━━ Records to use

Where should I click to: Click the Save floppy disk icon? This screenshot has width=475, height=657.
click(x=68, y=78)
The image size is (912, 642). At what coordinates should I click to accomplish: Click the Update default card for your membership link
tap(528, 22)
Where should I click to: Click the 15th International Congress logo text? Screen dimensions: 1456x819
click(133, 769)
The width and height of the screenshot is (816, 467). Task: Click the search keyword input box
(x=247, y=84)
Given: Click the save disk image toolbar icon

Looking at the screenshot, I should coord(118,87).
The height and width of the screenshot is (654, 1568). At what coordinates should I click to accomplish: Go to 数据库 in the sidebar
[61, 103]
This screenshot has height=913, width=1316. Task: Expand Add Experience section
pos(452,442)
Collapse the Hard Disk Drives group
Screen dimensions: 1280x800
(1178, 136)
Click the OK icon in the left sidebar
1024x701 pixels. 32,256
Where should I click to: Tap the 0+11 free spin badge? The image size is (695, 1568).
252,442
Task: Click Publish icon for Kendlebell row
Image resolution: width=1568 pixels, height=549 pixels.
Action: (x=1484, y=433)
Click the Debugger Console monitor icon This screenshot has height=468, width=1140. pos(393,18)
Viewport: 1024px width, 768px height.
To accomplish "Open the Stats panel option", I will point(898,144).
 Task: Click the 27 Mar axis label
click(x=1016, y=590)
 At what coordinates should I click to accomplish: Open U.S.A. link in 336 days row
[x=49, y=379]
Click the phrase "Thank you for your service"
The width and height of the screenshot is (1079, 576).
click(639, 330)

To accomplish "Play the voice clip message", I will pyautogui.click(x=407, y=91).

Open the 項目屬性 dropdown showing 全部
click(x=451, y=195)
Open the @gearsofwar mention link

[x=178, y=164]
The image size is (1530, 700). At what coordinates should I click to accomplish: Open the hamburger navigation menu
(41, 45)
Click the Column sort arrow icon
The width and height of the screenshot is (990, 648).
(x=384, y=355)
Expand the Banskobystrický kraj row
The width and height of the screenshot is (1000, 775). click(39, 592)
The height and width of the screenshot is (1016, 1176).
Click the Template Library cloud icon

━━━━

> _Work task_
Line for line, the material above should be repeated exactly.

> _Answer_
Where should I click to: Click the Save floppy disk icon? This screenshot has width=475, height=657.
click(x=68, y=78)
The image size is (912, 642). At what coordinates should I click to accomplish: Click the Update default card for your membership link
tap(528, 22)
Where should I click to: Click the 15th International Congress logo text? Screen dimensions: 1456x819
click(133, 769)
The width and height of the screenshot is (816, 467). Task: Click the search keyword input box
(x=247, y=84)
Given: Click the save disk image toolbar icon

Looking at the screenshot, I should coord(118,87).
The height and width of the screenshot is (654, 1568). At what coordinates should I click to accomplish: Go to 数据库 in the sidebar
[61, 103]
This screenshot has height=913, width=1316. Task: Expand Add Experience section
pos(452,442)
Collapse the Hard Disk Drives group
Screen dimensions: 1280x800
(1178, 136)
Click the OK icon in the left sidebar
1024x701 pixels. 32,256
Where should I click to: Tap the 0+11 free spin badge? The image size is (695, 1568).
252,442
Task: Click Publish icon for Kendlebell row
Image resolution: width=1568 pixels, height=549 pixels.
Action: (x=1484, y=433)
Click the Debugger Console monitor icon This screenshot has height=468, width=1140. pos(393,18)
Viewport: 1024px width, 768px height.
To accomplish "Open the Stats panel option", I will point(898,144).
 Task: Click the 27 Mar axis label
click(x=1016, y=590)
 At what coordinates should I click to accomplish: Open U.S.A. link in 336 days row
[x=49, y=379]
Click the phrase "Thank you for your service"
The width and height of the screenshot is (1079, 576).
click(639, 330)

To accomplish "Play the voice clip message", I will pyautogui.click(x=407, y=91).

Open the 項目屬性 dropdown showing 全部
click(x=451, y=195)
Open the @gearsofwar mention link

[x=178, y=164]
The image size is (1530, 700). At what coordinates should I click to accomplish: Open the hamburger navigation menu
(41, 45)
Click the Column sort arrow icon
The width and height of the screenshot is (990, 648).
(x=384, y=355)
Expand the Banskobystrický kraj row
The width and height of the screenshot is (1000, 775). click(39, 592)
The height and width of the screenshot is (1016, 1176).
Click the Template Library cloud icon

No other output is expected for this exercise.